本文抜粋:
----
その観点で上田さんの論考(「日本の統治構造とウエストミンスターシステム」)が提起した問題は、ウエストミンスター・モデルを日本で取る/取らない、良い/悪いではなく、大事なことは、イギリスのモデルには集合的にシステム2をやろうとする仕掛けが内在しているけれども、日本には何も無い、あるいは、見えない部分でシステム2をやっているということをどうするかだと思います。
 
それから、個人、有権者の投票ばかりが問題になりますが、その手前で、候補者を見たり、自分が候補者に働きかけたり、候補者と考えを投げ掛けたりする議論こそが大切でしょう。アメリカのプライマリー11 のようなしくみは、本来的、理想的に機能すれば、有権者と候補者が対話するなかで、政策や候補者同士が連携したり、議論を収斂させる過程になり得ると思うのです。
 
そのプライマリーが今、トランプ現象のあおりで、システム1的に党を乗っ取るための手段として使われてしまっているように思います。山本さんが仰ったように、認知科学的な話、PoliTechな話と、あるべき集合的な意思決定を、しっかり結びつけた議論をすることが重要です。
 
亀井 極めて重要なポイントですね。日本の場合で考えてみますと、そこで問われるのが、先ほど、山本さんもお話された参議院の役割です。参議院が中央と地方の調整を担うことや、院内に独立財政機関を設置することを目指すべきではないでしょうか。ここは二院制の意義にも適合します。
 
システム1とシステム2の議論で言えば、第一院である衆議院は内閣に近いですから、どうしてもシステム1的な判断に寄っていきます。一方、これから起きてくるであろう天皇制に関わる議論であるとか、新しい国際秩序についても、民主主義/非民主主義、法の支配/人の支配といった議論を、早い思考であるシステム1で、エモーショナルに進めてしまうのは危なっかしいことになります。
 
それこそ、統治機構のあるべき姿を探求する「憲法論2.0」、また、デジタル化等の社会の変化を捉えた「憲法論3.0」をしっかり踏まえて、私たちの統治機構のなかで、誰がどこでシステム2を駆動させるのか、そこをしっかり自覚しておかねばなりません。統治機構改革研究会でも、政府、議会、政党、それぞれにおいて中長期の検討や議論が不在となってきたことを大きな課題として提起しました。これにも繋がる話ですね。
----
課題:
(1) 本文抜粋で亀井氏は、参議院に何を担わせ、院内に何を設置することを目指すべきだと述べていますか。
(2) 本文抜粋のうち「それから、個人、有権者の投票」から「二院制の意義にも適合します。」までを、両端を含めて一字一句違えずに書き写してください。
データは参照しなくても解けます。

提供データ:
----
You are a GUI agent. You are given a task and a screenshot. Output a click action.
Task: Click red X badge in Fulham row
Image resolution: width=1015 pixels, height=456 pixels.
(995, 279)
----
課題の解答:
(1) 参議院に中央と地方の調整を担わせ、院内に独立財政機関を設置することです。

(2)
それから、個人、有権者の投票ばかりが問題になりますが、その手前で、候補者を見たり、自分が候補者に働きかけたり、候補者と考えを投げ掛けたりする議論こそが大切でしょう。アメリカのプライマリー11 のようなしくみは、本来的、理想的に機能すれば、有権者と候補者が対話するなかで、政策や候補者同士が連携したり、議論を収斂させる過程になり得ると思うのです。
 
そのプライマリーが今、トランプ現象のあおりで、システム1的に党を乗っ取るための手段として使われてしまっているように思います。山本さんが仰ったように、認知科学的な話、PoliTechな話と、あるべき集合的な意思決定を、しっかり結びつけた議論をすることが重要です。
 
亀井 極めて重要なポイントですね。日本の場合で考えてみますと、そこで問われるのが、先ほど、山本さんもお話された参議院の役割です。参議院が中央と地方の調整を担うことや、院内に独立財政機関を設置することを目指すべきではないでしょうか。ここは二院制の意義にも適合します。